MSE gives an idea of how close the predicted values are to the actual values. By squaring the differences, MSE penalizes larger errors more than smaller ones. It's useful for understanding the accuracy of the model's predictions in absolute terms.

In [8]:
#Calculating the coefficient of determination (R²) and Mean Squared Error (MSE).

# Make predictions
y_pred_train = model.predict(X_train)
y_pred_test = model.predict(X_test)

# Evaluate the model
mse_train = mean_squared_error(y_train, y_pred_train)
mse_test = mean_squared_error(y_test, y_pred_test)
r2_train = r2_score(y_train, y_pred_train)
r2_test = r2_score(y_test, y_pred_test)

print(f"Training MSE: {mse_train}")
print(f"Testing MSE: {mse_test}")
print(f"Training R²: {r2_train}")
print(f"Testing R²: {r2_test}")


Training MSE: 0.5179331255246699
Testing MSE: 0.5558915986952444
Training R²: 0.6125511913966952
Testing R²: 0.5757877060324508


**Training MSE (0.5179)** and **Testing MSE (0.5559)**: These values are close, indicating the model's predictive performance is consistent between training and testing sets.

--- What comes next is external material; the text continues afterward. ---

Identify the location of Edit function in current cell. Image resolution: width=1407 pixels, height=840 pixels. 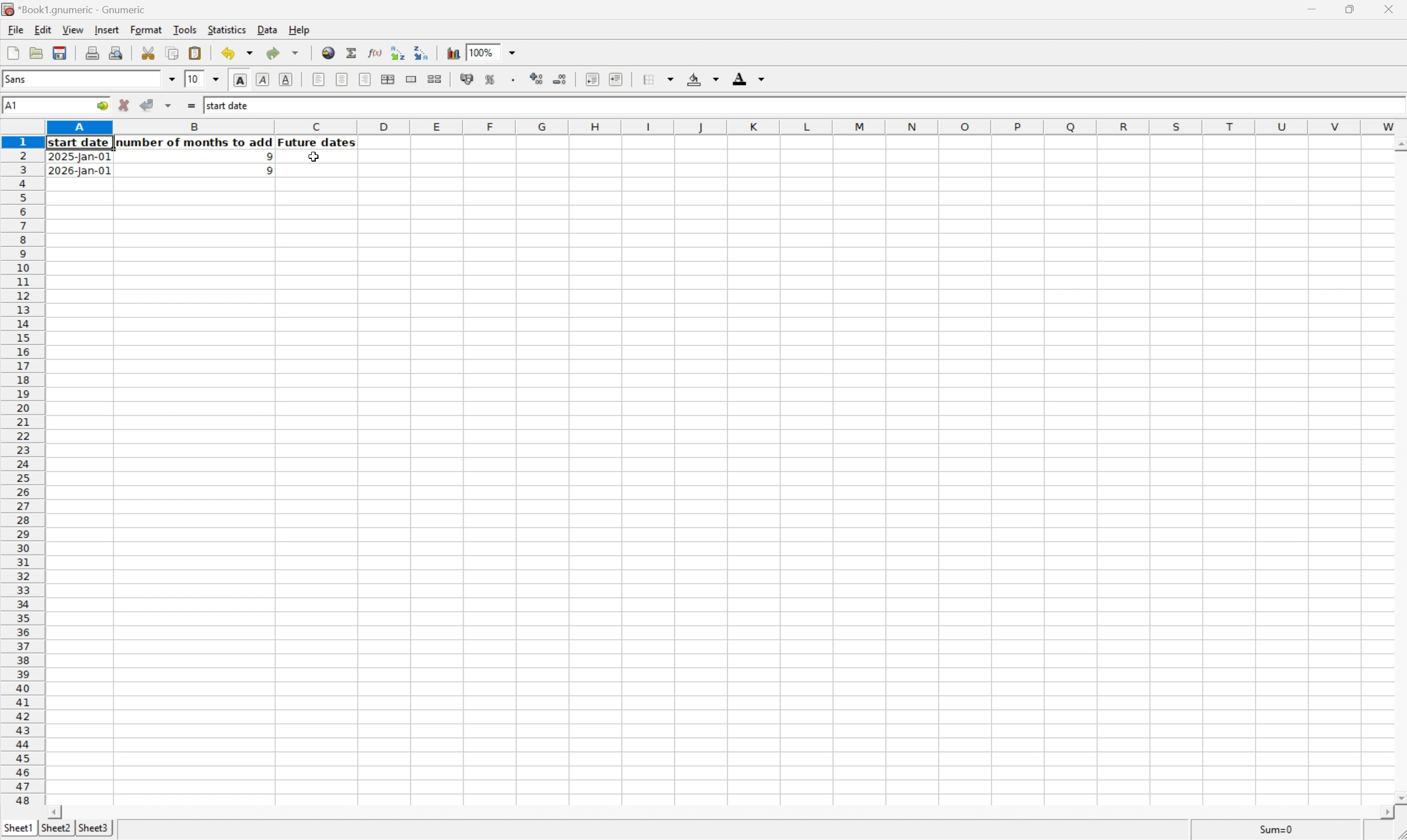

**Training R² (0.6126)** and **Testing R² (0.5758)**: These values suggest that the model explains a moderate amount of the variance in the data, with a small drop in explanatory power when applied to new data.

In [9]:
#Examine the coefficients of the linear regression model to understand the impact of different features.

feature_coefficients = pd.DataFrame({'Feature': X.columns, 'Coefficient': model.coef_})
feature_coefficients = feature_coefficients.sort_values(by='Coefficient', ascending=False)
feature_coefficients


Unnamed: 0,Feature,Coefficient
3,AveBedrms,0.783145
0,MedInc,0.448675
1,HouseAge,0.009724
4,Population,-2e-06
5,AveOccup,-0.003526
2,AveRooms,-0.123323
6,Latitude,-0.419792
7,Longitude,-0.433708


### Interpretation and Analysis Summary

**Model Fit:**
- Both training and testing R² values are above 0.5, indicating that the model explains a significant portion of the variance in housing prices.
- The model is not a perfect fit, suggesting other factors may influence housing prices that are not captured by the current model.

**Generalization:**
- Training MSE (0.5179) is slightly lower than testing MSE (0.5559), and training R² (0.6126) is slightly higher than testing R² (0.5758).
- This indicates the model generalizes well to new data without significant overfitting.
- The small increase in MSE and decrease in R² for the testing set suggests robustness and absence of overfitting.

**Model Performance:**
- The model explains about 61% of the variance in training data and about 58% in testing data, indicating reasonable performance in predicting housing prices.
- There is potential for improvement by incorporating additional features, using advanced modeling techniques, or fine-tuning hyperparameters.